** 記述問題 **
次の(a)〜(c)のそれぞれが、後に示す相続放棄と準確定申告についての掲載文の内容と合っているかを「はい」か「いいえ」で答えてください。判断の根拠となる掲載文の語句も、そのまま引用して添えてください。
(a) 相続放棄の手続き期限は、自身が相続人であることを知ってから3ヶ月以内である。
(b) 準確定申告の手続き期限は、相続開始を知った翌日から6ヶ月以内である。
(c) 準確定申告は、故人の最後の住所地を管轄する税務署で申告する。

** 掲載文 **

:::::

相続放棄と準確定申告【相続放棄後は手続きしなくて良い?】

手続き

こんにちは、八王子・多摩で会計事務所をやっている税理士の古川顕史です。

故人でも生前に一定の所得を得ており、その確定申告が済んでいない場合があります。

この場合、亡くなった人の確定申告は、法定相続人が代わりに済ませます。この手続きは「準確定申告」と言い、期限内に申告手続きと納付を完了しなければなりません。

では、家族全員が相続放棄した場合は、どうすれば良いのか

また、準確定申告では税金を支払う場合もあれば、還付金が戻ってくる場合もあります。相続放棄しても、準確定申告すれば、還付金は受け取れるのでは?と考える方もいるでしょう。

本記事では、それらの相続放棄と準確定申告の事項について解説していきます。

【相続放棄とは】

相続では相続財産の取得方法として単純承認・限定承認・相続放棄の三つがあり、相続放棄は遺産を全く受け取らない方法です。

遺産を全く受け取らない=法定相続人としての権利を手放す行為です。相続権を失うので、相続財産の取得はできませんが、借金なども受け継がなくて良くなります。

そのため、相続財産に借金が多い場合や、遺産分割協議に参加したくない(他の家族と関わりたくない)場合でも利用されます。

【相続放棄を選択できるのは3ヶ月以内】

相続放棄は相続人の意志次第ですが、手続き期限が決まっています。期間は自身が相続人であることを知ってから3ヶ月以内(熟慮期間内)です。

期限が切れてしまうと、「単純承認」を選択したという扱いになり、相続放棄はできません。単純承認とは、全ての遺産(債務も含めて)を相続するということです。

なお、相応の理由がある場合、例えば遺産に不動産や株式等が多く、遺産総額の評価算出に時間がかかっている、被相続人があちこちに借金をしており、債務整理が終わらない等といった場合、3ヶ月の期限延長も可能です。

しかし、期限延長は家庭裁判所の判断に委ねられるので、絶対的な保証はありません。よって、相続放棄の判断はできる限り熟慮期間内にできるようにしておきましょう。そのためには、遺産の調査や相続税評価を早急に済ませておくべきです。

【準確定申告とは】

準確定申告は、故人が生前の一定期間に所得を得ていた場合、その額に応じて遺族が税金の申告と納付をする手続きです。

手続き期限は「相続開始を知った翌日から4ヶ月以内」です。申告をするのは、法定相続人全員であり、所得を計算した上で、故人の最後の住所地を管轄する税務署で申告します。

準確定申告が必要なのは、以下のようなケースです。

  • ・被相続人が個人事業主で事業所得を得ていた
  • ・給与2,000万円超、年金400万円超、副収入20万円超等一定の収入があった
  • ・2箇所以上の事業所から給与収入を得ていた
  • ・一定額の不動産所得があった
  • ・株や不動産の売却収入があった
  • ・保険金を得ていた(相続税、贈与税の対象となる場合を除く)

:::::

** 記録一覧 **
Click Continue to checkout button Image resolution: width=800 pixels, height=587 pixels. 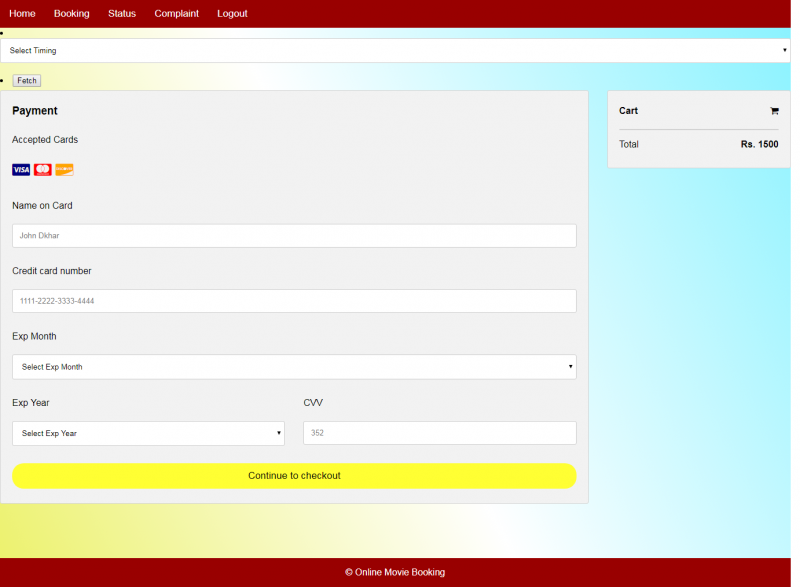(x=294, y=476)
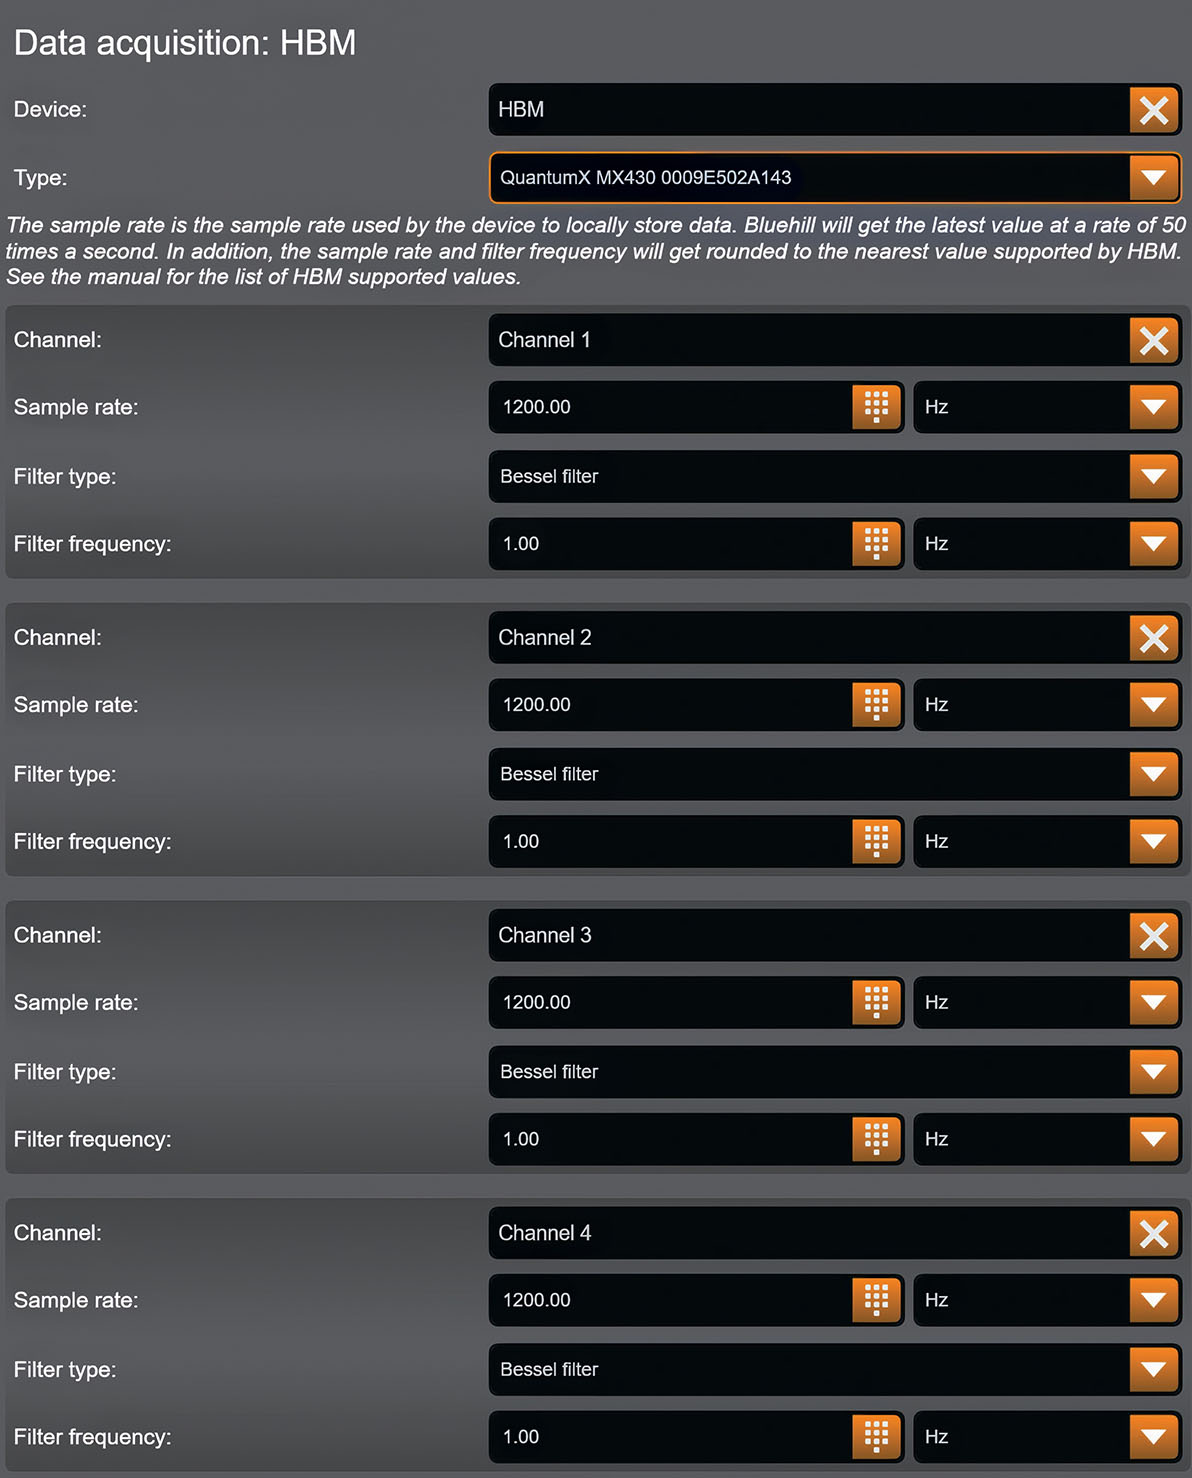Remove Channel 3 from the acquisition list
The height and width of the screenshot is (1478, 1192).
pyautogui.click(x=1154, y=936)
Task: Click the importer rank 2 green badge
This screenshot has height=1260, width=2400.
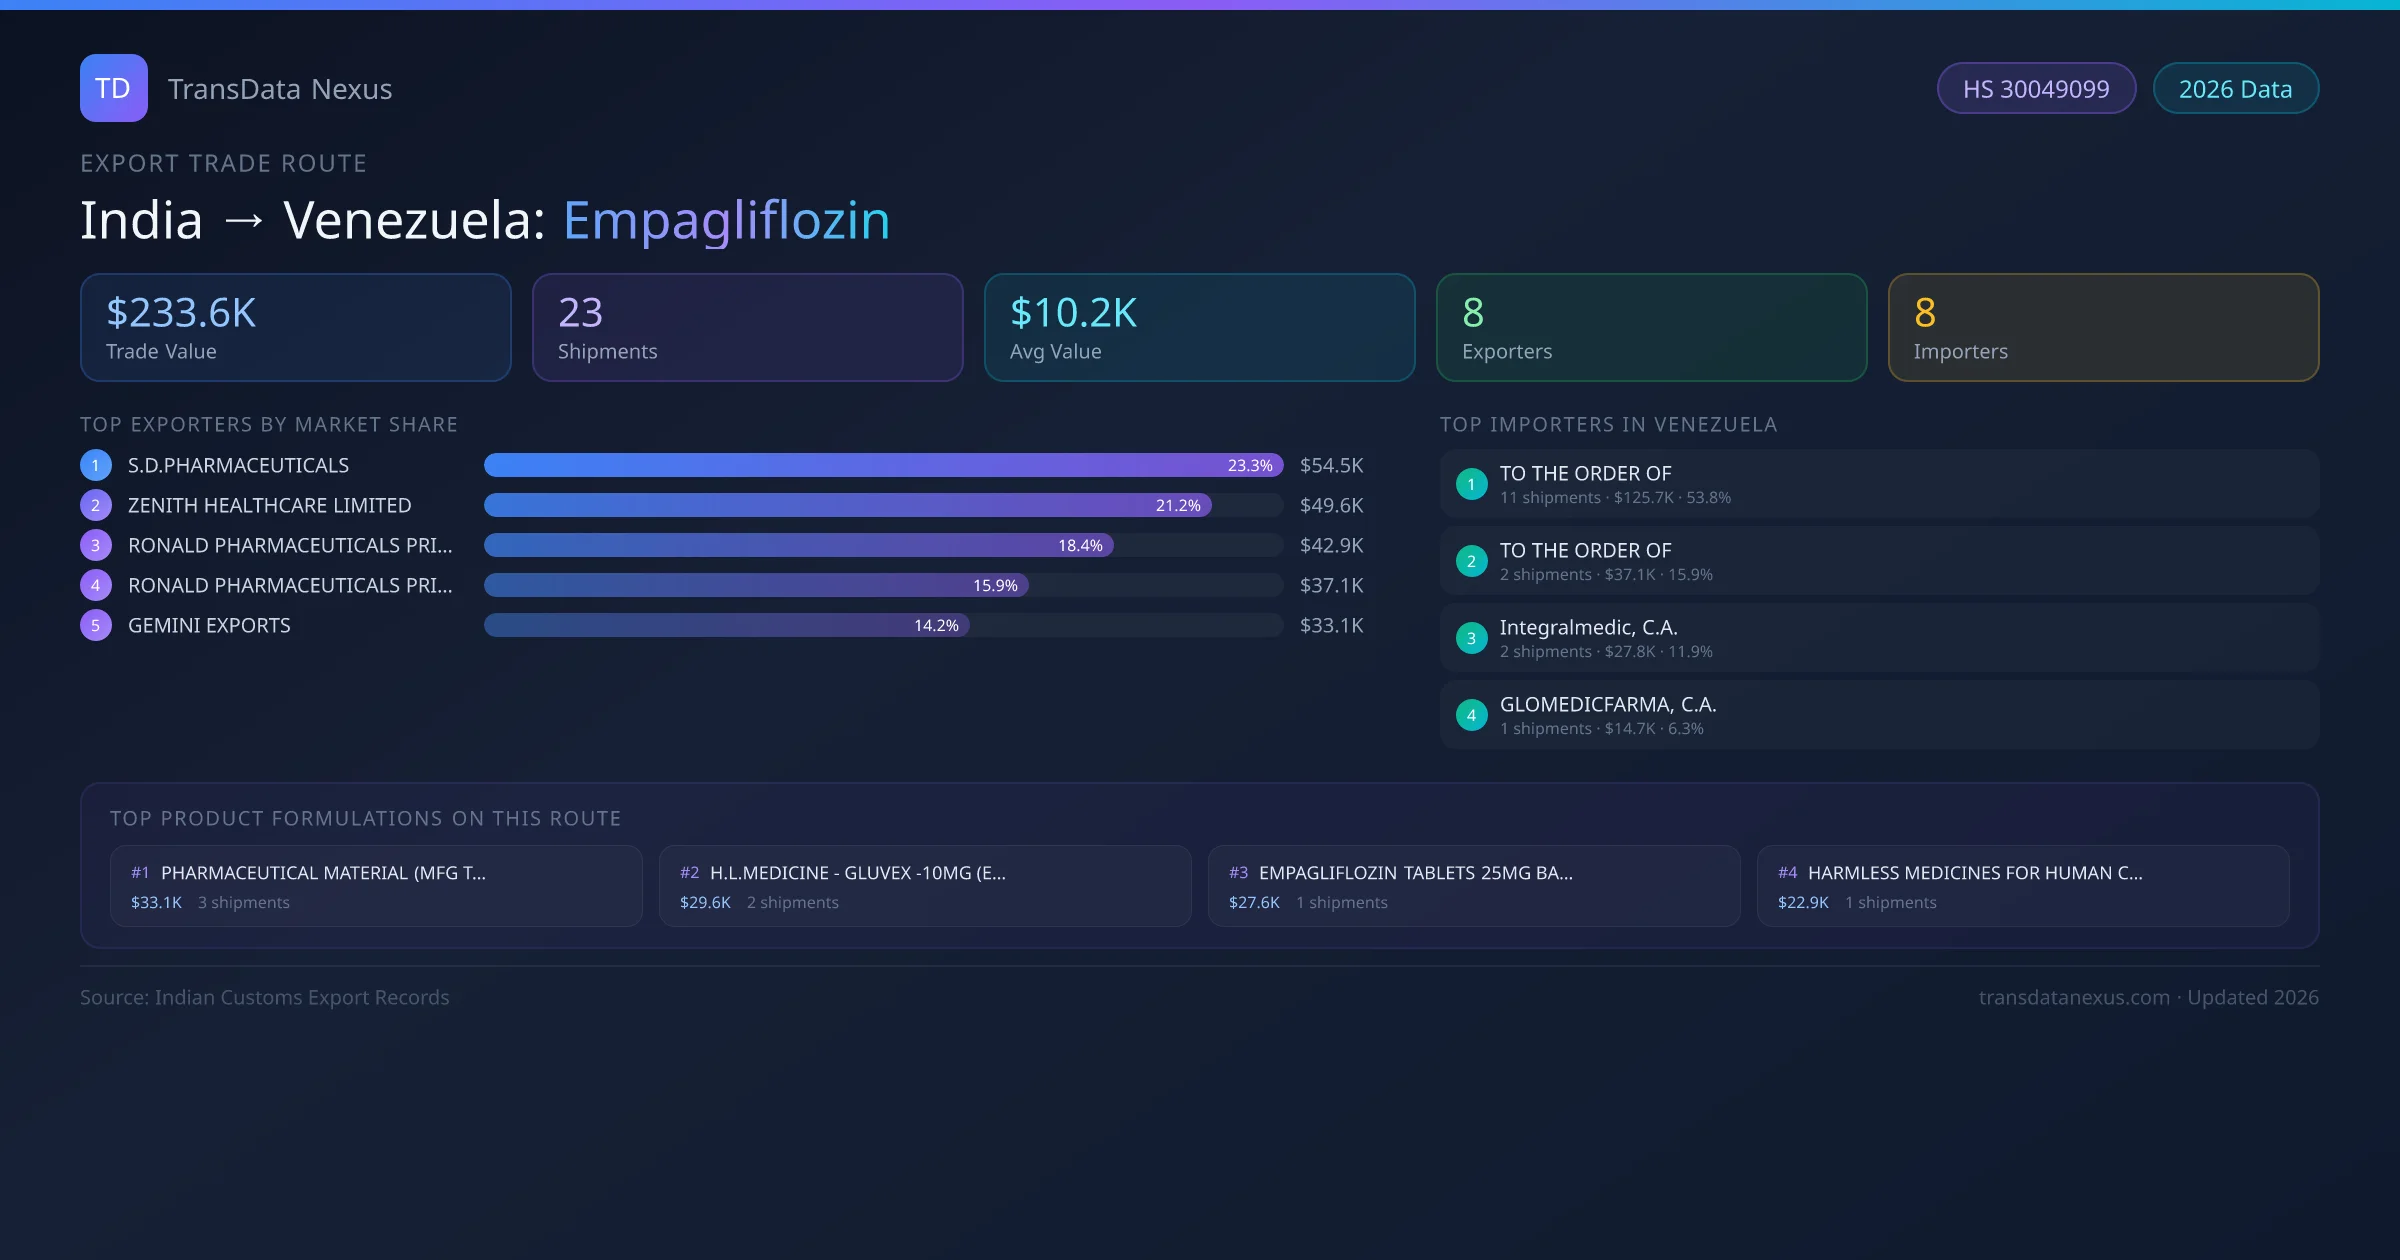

:::::

** 解答 **
(a) はい。「期間は自身が相続人であることを知ってから3ヶ月以内(熟慮期間内)です。」
(b) いいえ。「相続開始を知った翌日から4ヶ月以内」
(c) はい。「故人の最後の住所地を管轄する税務署で申告します。」